▶ Work instruction: Which lines of the records below contain the string "Club"? Report each of them.
*** Records supplied Section Begins ***
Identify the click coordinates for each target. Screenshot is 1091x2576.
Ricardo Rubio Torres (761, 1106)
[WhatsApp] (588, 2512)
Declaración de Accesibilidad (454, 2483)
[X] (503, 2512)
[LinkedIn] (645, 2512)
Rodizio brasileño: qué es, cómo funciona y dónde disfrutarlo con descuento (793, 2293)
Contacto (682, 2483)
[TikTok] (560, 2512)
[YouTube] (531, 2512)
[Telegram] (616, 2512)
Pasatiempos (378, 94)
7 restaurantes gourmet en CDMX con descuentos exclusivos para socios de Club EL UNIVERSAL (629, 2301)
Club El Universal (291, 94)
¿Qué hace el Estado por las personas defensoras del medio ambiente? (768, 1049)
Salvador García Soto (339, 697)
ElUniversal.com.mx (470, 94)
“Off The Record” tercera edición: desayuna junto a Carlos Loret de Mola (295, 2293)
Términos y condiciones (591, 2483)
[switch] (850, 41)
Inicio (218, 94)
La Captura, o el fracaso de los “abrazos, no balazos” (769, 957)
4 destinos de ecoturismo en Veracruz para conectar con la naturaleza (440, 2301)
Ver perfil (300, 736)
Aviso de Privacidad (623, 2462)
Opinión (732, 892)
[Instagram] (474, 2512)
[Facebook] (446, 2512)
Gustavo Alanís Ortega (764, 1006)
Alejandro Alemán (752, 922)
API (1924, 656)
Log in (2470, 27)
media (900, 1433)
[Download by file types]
*** Records supplied Section Ends ***
▶ Solution for this problem:
7 restaurantes gourmet en CDMX con descuentos exclusivos para socios de Club EL UNIVERSAL (629, 2301)
Club El Universal (291, 94)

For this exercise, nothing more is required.